What is needed is every line from the one holding "The image size is (667, 416)." to the last line of the data below, printed exactly and without pictures.

Stored records:
┄┄┄┄┄┄┄┄┄┄

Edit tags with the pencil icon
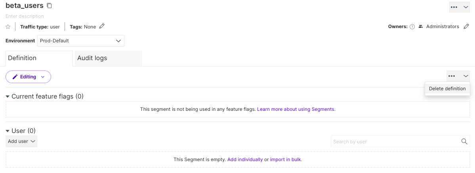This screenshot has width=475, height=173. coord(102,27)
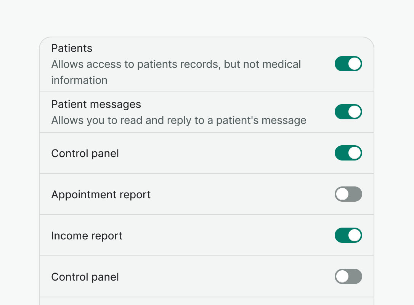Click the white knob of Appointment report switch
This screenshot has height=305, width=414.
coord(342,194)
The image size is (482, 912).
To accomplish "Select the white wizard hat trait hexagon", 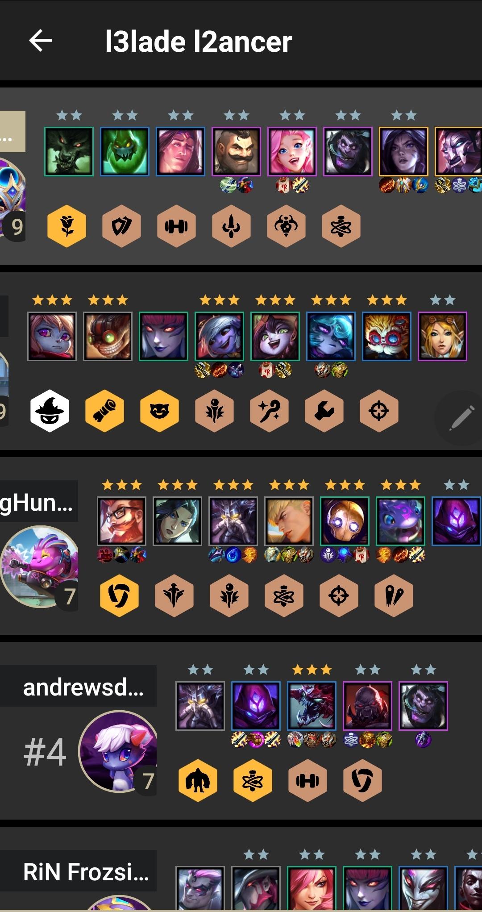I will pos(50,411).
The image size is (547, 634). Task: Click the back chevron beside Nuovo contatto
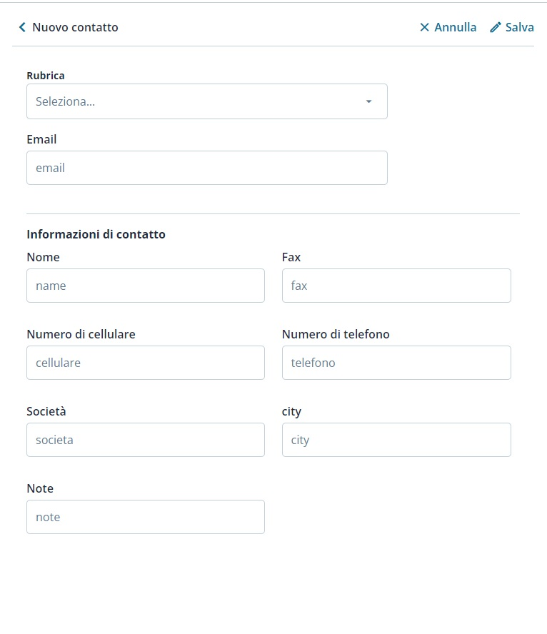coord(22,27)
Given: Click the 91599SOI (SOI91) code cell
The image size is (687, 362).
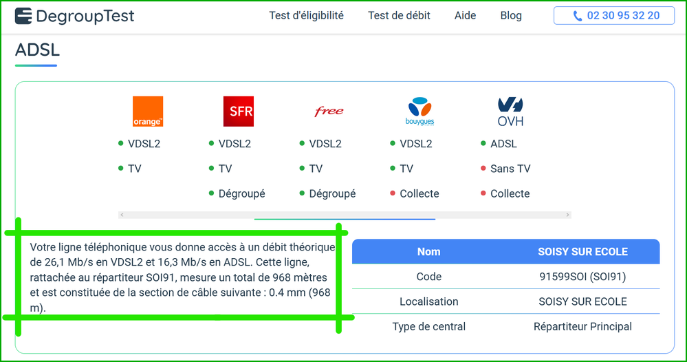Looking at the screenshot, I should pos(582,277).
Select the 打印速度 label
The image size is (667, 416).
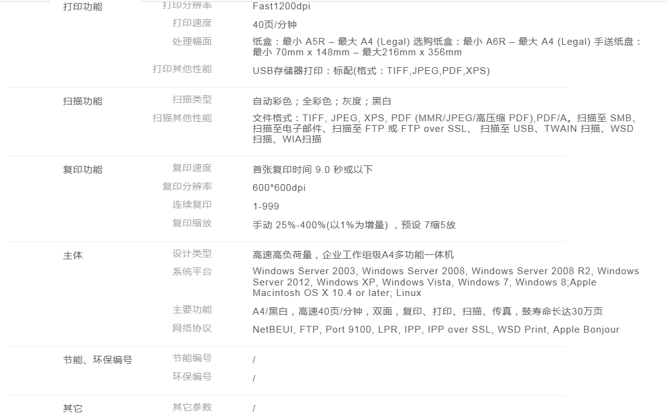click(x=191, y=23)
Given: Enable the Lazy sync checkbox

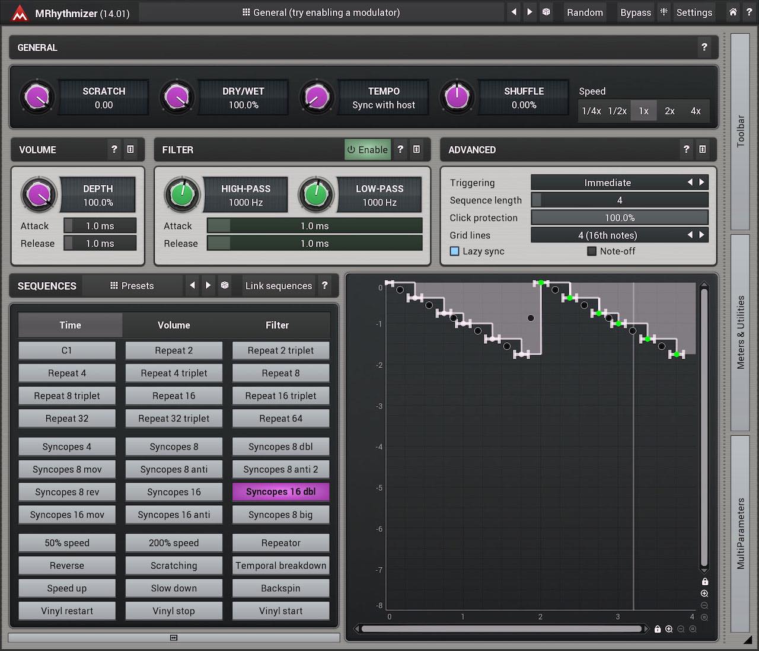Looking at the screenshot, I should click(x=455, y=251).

┄┄┄┄┄┄┄┄┄┄

Answer to this problem:
The image size is (667, 416).
click(x=191, y=23)
Given: Enable the Lazy sync checkbox

Looking at the screenshot, I should click(x=455, y=251).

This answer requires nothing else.